Deepfake, Deep Trouble: The European AI Act and the Fight Against AI-Generated Misinformation

By Mauro Fragale and Valentina Grilli*

The Deepfake Dilemma: Legal Implications of AI-Generated Content

In July, X (formerly Twitter) CEO Elon Musk shared a parody Kamala Harris campaign, in which the candidate for the United States (US) presidency – or rather, an AI-manipulated version of her voice – exposed herself as an incompetent, token candidate.

The incident intensified an ongoing global debate about AI-generated misinformation, particularly as it affects important elections. Just a year ago, European Union (EU) institutions voiced their worries for this increasingly diffused phenomenon: in the wake of Russian efforts to undermine public opinion and influence citizens into supporting Russia in the Ukrainian conflict, governments and non-State actors were urged to regulate their stance on AI-generated content to fact-check content, combat fake news, and curb misinformation.
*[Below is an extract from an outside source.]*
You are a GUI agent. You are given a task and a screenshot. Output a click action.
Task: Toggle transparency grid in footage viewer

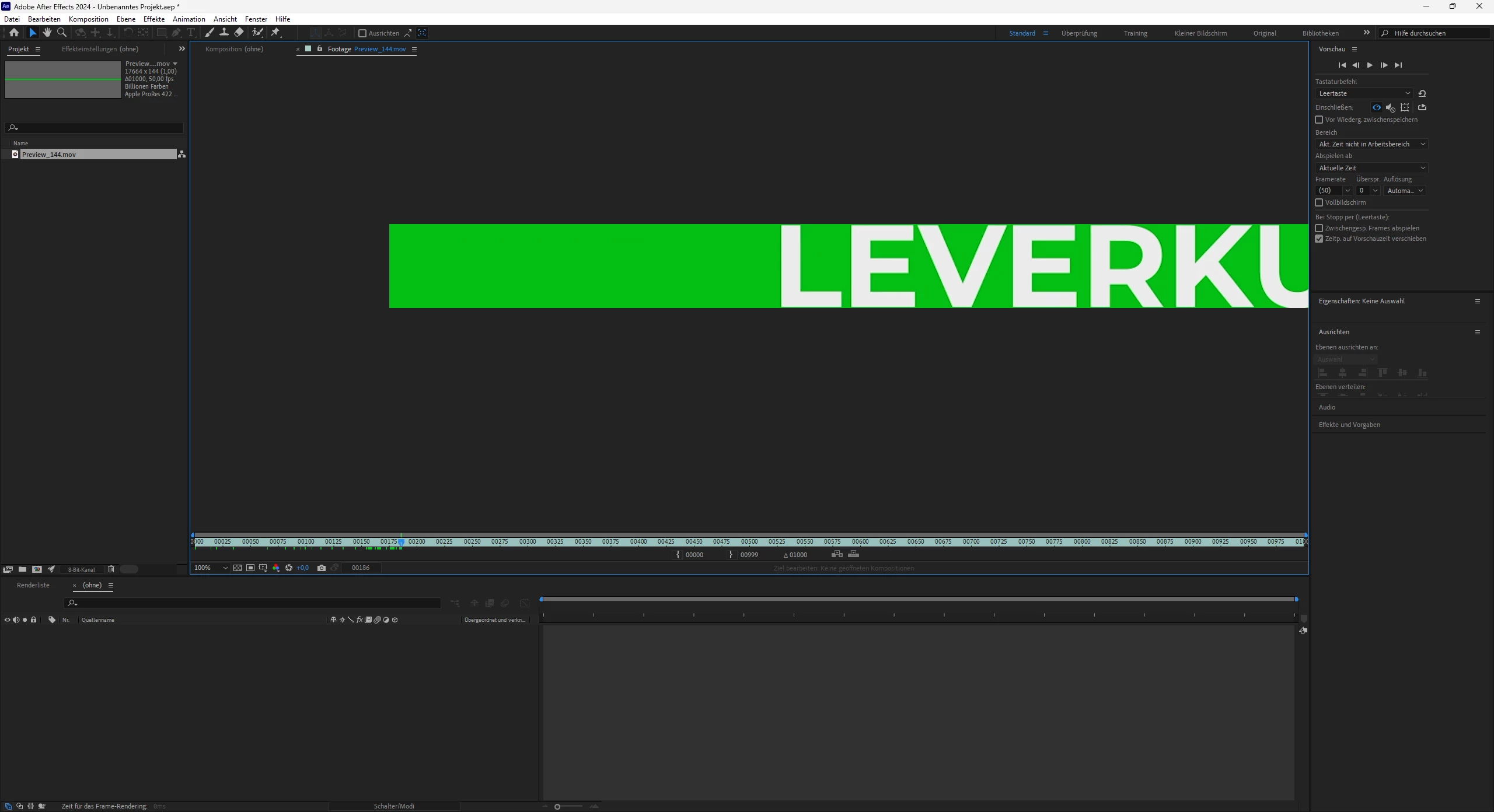pos(238,568)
Deepfakes – AI-generated content that manipulates images, audio, and video – are becoming increasingly prevalent online. Earlier this year, AI-generated cover songs by popular artists sparked debates on their legitimacy, and now deepfakes are being used to sway elections and spread misinformation.

Despite the surge in AI-generated content and the clear challenges it poses when left unbridled, lawmakers have struggled to keep pace with its rapid development. National governments have yet to take decisive steps in the right direction, regulating AI with the aim of avoiding its misuse.

In response, the EU introduced the AI Act, a landmark piece of legislation that came into effect in August 2024 to address the risks associated with AI-driven misinformation. While an innovative and groundbreaking legal instrument, it was still met with criticism since its publication, as it tries to regulate an incredibly powerful and complex phenomenon through mere technical requirements and rules.

EU Efforts to Regulate AI and Combat Fake News

Social networks have been quicker than governments to address deepfake regulation, partly due to frequent accusations of hosting and spreading misinformation.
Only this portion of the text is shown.